◆ **Source data**:
————

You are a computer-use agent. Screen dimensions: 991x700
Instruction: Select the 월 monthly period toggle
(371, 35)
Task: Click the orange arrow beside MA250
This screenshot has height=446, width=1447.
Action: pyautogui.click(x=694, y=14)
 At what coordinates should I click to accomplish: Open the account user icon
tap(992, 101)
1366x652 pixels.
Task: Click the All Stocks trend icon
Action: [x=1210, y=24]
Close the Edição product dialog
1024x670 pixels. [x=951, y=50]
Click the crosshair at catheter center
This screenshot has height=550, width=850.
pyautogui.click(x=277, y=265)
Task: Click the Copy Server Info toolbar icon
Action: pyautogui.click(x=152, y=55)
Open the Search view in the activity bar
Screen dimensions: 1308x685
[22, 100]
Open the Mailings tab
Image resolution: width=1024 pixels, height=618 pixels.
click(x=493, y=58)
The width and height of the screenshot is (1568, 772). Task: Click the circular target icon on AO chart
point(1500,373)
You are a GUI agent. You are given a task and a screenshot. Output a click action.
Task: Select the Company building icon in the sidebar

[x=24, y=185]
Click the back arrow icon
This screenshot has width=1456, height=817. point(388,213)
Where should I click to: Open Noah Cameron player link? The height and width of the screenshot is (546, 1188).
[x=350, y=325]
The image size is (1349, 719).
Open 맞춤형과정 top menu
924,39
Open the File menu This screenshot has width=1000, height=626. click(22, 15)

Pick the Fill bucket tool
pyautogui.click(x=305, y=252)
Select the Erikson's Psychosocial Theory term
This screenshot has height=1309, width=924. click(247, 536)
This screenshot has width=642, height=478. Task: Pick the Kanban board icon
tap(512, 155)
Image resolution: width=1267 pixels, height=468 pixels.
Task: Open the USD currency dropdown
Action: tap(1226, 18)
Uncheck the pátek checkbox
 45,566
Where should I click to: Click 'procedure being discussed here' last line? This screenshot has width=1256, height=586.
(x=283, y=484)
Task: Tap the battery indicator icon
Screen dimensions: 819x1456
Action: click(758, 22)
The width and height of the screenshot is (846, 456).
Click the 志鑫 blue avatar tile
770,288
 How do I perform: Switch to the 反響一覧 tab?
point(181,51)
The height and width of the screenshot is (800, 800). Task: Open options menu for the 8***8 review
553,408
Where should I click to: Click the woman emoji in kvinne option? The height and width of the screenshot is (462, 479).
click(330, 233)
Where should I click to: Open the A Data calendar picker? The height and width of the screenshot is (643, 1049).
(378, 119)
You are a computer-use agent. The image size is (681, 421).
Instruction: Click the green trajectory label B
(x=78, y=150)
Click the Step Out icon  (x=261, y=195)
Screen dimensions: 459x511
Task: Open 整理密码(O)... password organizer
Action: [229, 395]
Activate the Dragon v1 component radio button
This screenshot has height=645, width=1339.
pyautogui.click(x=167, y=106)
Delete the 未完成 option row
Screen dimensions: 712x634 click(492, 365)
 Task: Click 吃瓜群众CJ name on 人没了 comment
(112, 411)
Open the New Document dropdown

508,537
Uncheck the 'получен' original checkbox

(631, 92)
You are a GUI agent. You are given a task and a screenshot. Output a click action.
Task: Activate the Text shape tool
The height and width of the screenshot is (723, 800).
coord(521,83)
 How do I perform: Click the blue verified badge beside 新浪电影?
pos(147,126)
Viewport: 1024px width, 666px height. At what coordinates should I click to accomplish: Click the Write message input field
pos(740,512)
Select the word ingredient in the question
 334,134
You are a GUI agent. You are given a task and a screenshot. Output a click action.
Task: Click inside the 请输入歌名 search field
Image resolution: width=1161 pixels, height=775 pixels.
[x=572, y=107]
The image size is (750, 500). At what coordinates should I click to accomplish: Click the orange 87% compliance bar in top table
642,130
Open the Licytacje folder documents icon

————

◆ **What you need to do**:
Filter the records above for lines with "computer".

◆ **Written solution**:
You are a computer-use agent. Screen dimensions: 991x700
You are a computer-use agent. The image size is (681, 421).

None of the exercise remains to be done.